Dear Pharmacy Guy: My husband is getting Social Security, but is he being vaccinated?

My husband is receiving Social Security. We have lived here since 2011. He has been involved in a lot of family activities but none since 2014 when he stopped coaching the girls’ basketball team due to kidney disease. When he first got involved in family activities he had many chicken pox and measles vaccinations, and wanted to have a booster shot at 18. All these vaccines have since expired. I do not think this is uncommon since the children and families we are concerned about are not receiving their vaccinations.

There is one opportunity every year for a child to be vaccinated for a serious disease. I’m assuming that if someone’s booster shot is due for a booster he could get a new booster or the child can be given a new shot as part of his booster. I ask for your guidance. I have asked my husband for permission to tell this to my daughter’s school, but he said no.

Don’t ask if he can be vaccinated as part of his daily regimen of vaccines. I want to set expectations with his family members to find out if they are meeting these goals and would like to see whether he has made them public information. My husband and I are using a secured credit card. Do I need to change the credit card when it expires? Is there a way to lock it out and report it to Experian to protect our credit rating?

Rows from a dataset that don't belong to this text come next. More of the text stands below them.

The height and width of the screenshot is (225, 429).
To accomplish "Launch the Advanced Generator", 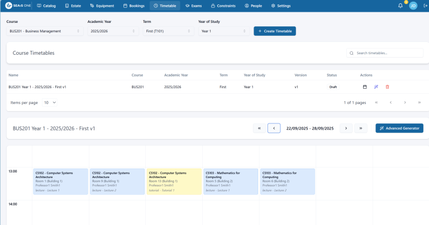I will (x=399, y=128).
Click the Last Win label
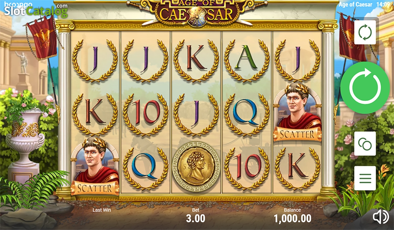This screenshot has width=394, height=230. [x=101, y=210]
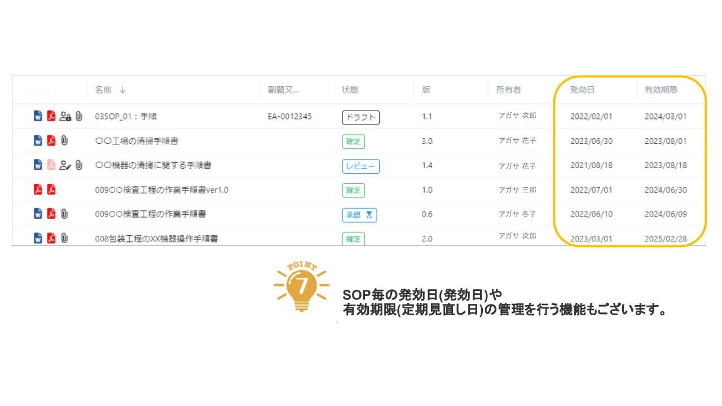
Task: Open document 008包装工程のXX機器操作手順書
Action: click(x=156, y=239)
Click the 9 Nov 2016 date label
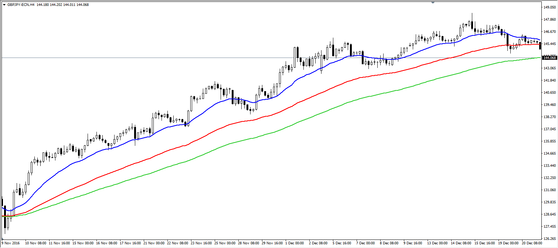This screenshot has width=558, height=248. (11, 244)
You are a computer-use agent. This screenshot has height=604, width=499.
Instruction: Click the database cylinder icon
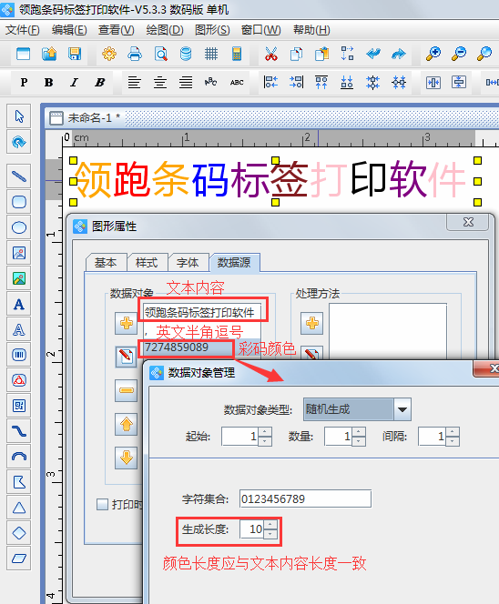186,54
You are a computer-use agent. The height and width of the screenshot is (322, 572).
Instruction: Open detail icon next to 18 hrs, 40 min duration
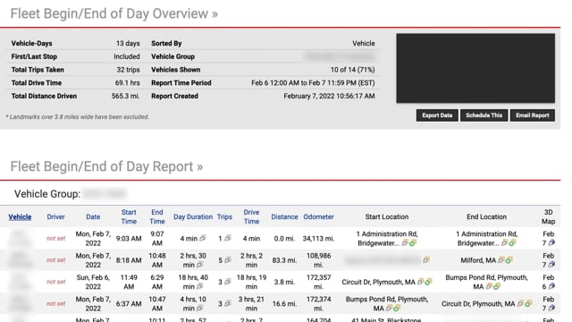[x=200, y=286]
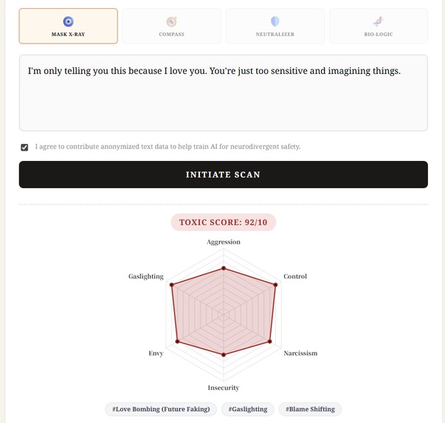
Task: Uncheck the anonymized data consent checkbox
Action: click(24, 147)
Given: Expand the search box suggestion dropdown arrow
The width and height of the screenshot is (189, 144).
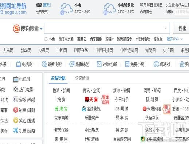Looking at the screenshot, I should [166, 28].
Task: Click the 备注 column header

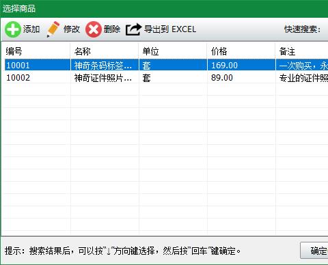Action: click(302, 51)
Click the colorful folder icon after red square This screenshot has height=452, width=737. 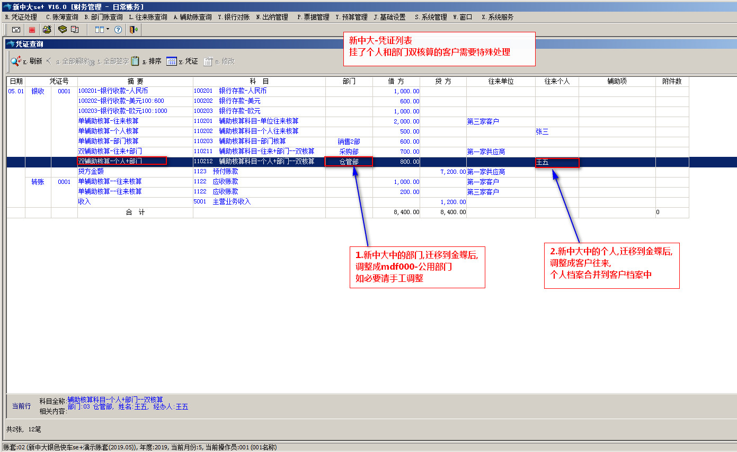click(x=47, y=30)
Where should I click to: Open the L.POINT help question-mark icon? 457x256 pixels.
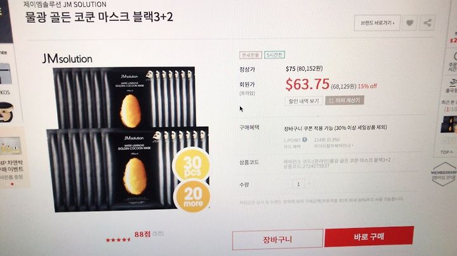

You’re in an awkward situation. If you take him to the ER for a checkup after this call, will it make him feel uncomfortable about getting vaccines? Will it also make you feel uncomfortable about expressing concern for him if he is out of the country or in prison? Will they think you’re being spiteful by asking him to get vaccinated or do you think that this is important?

That last one is a key part. It all has to do with your motives and if you think you’re actually going to bring this up in a way that gets your husband off the hook for vaccines, that can lead to trouble. Because, remember, it’s not just about your health, and your husband’s health, and your daughter’s health. It’s also about your daughter’s future health. You want her to have a happy, healthy life, whatever that involves. So if your husband can’t get the vaccines, there’s no way to make the kids at his kids’ school, or who his parents or nieces and nephews have, choose to be vaccinated.

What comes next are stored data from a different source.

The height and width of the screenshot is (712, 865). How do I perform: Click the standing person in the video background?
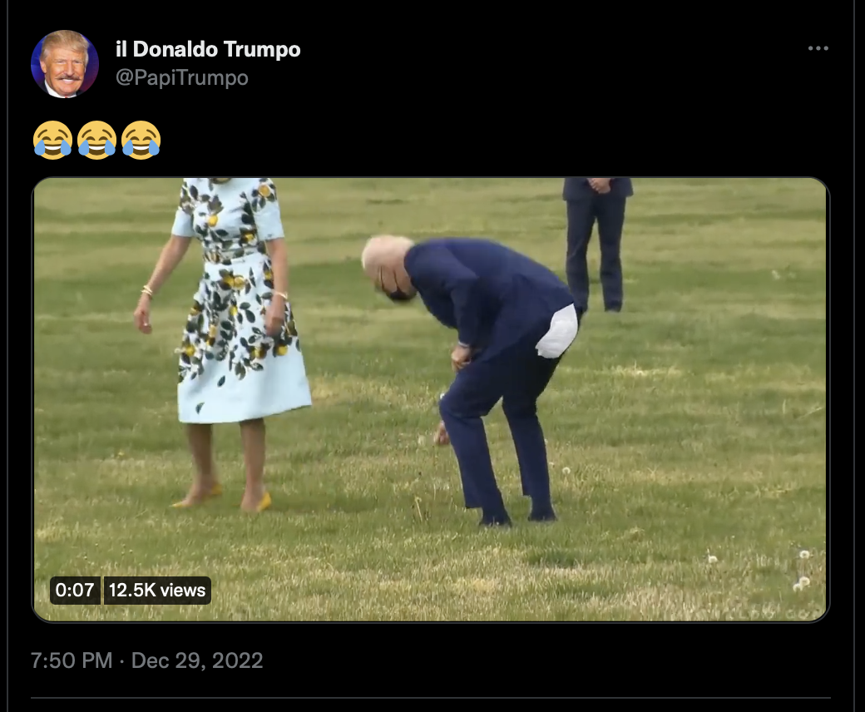click(596, 243)
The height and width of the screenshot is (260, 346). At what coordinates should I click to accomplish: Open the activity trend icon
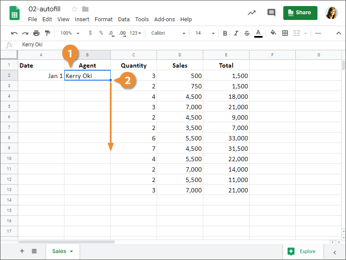tap(251, 13)
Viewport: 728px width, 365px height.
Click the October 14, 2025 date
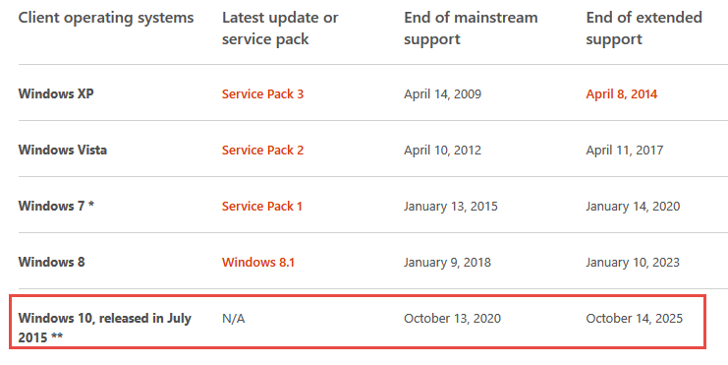[x=635, y=319]
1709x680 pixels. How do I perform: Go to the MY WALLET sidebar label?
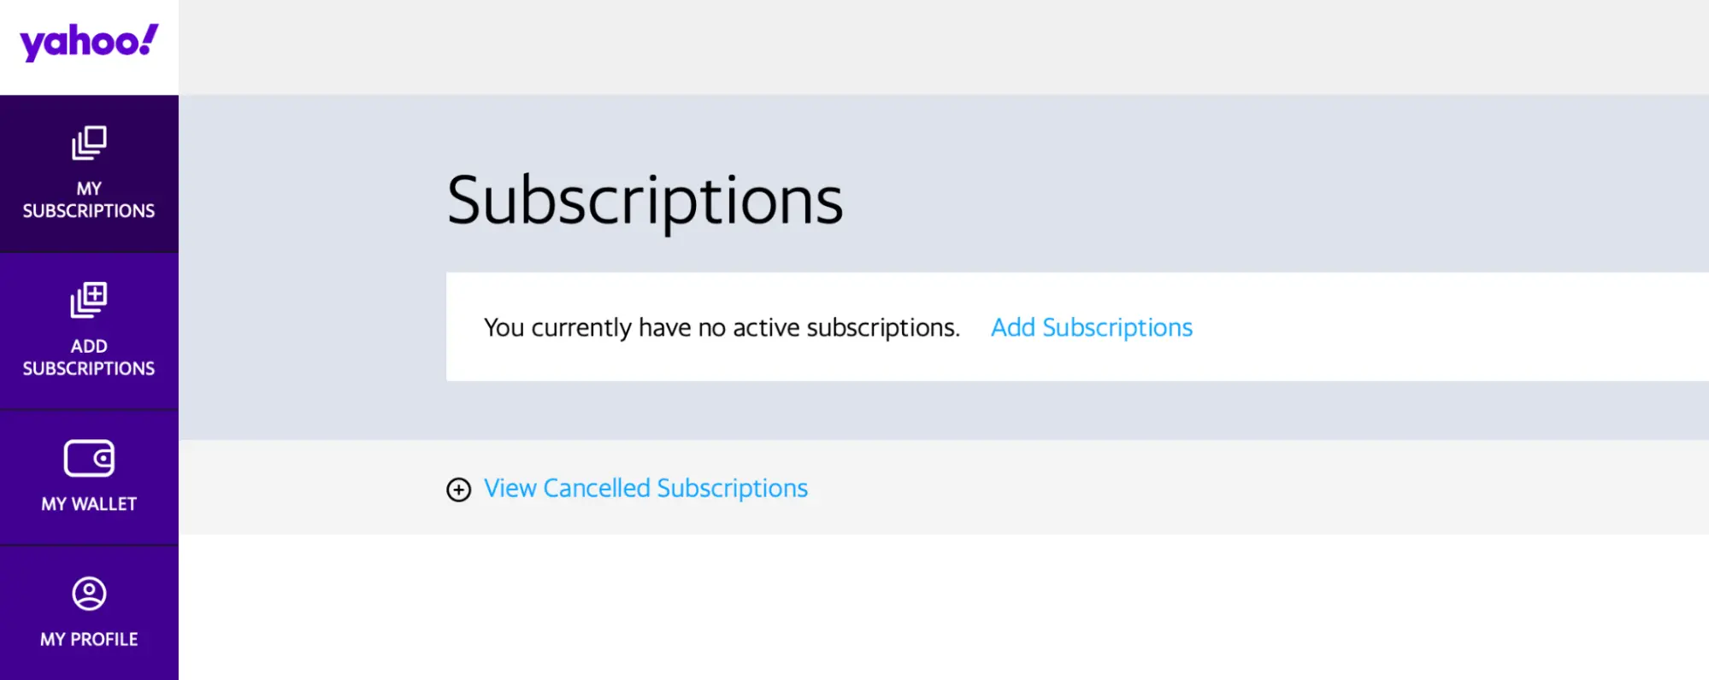pyautogui.click(x=89, y=504)
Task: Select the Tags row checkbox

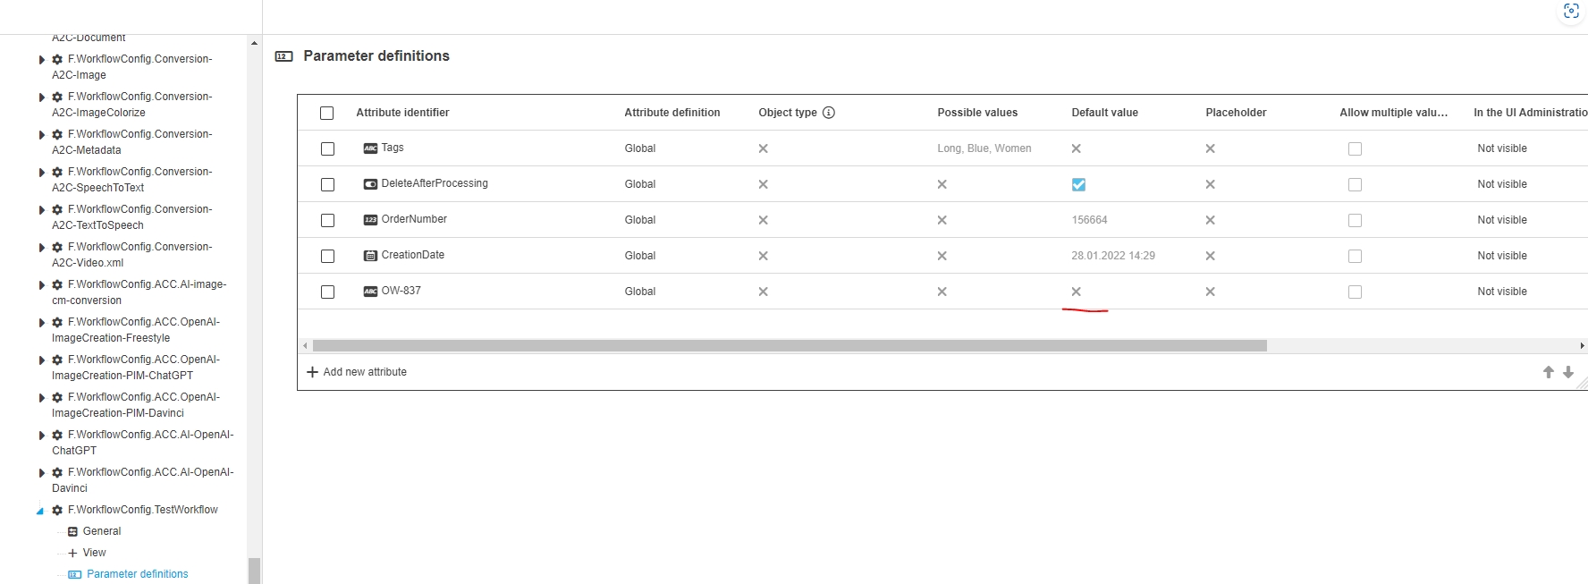Action: tap(327, 148)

Don’t try to strong-arm your husband into having a vaccination when his family or school can, and likely won’t, follow him. The events of the last few years will have changed his family’s history of vaccines. The next shot won’t start for a few years, and your husband will need to have one of his shots in his first year of Social Security retirement. Then he needs another vaccination before it kicks in. If you try to get him to do it now and his family won’t follow suit, there’s a high chance that, many years from now, his grandchildren will have missed his shot, and then there will be no vaccination protection for those children. That’s something he’ll be very disappointed with and hard on you for not keeping track. But at least you don’t have to worry about his kids’ future health.

One question about you using the credit card or locking out the card: There are places that offer credit cards that have “revenue protection” and payment options for excluded or delayed payment. But the overwhelming majority do not. I hate to tell you, but this is probably not the best idea. You could pull credit reports regularly to see if your husband has more lapses than others, and then open up the card, if necessary. But good luck. If your husband really does like doing this, maybe for me he’ll simply kick him off the card.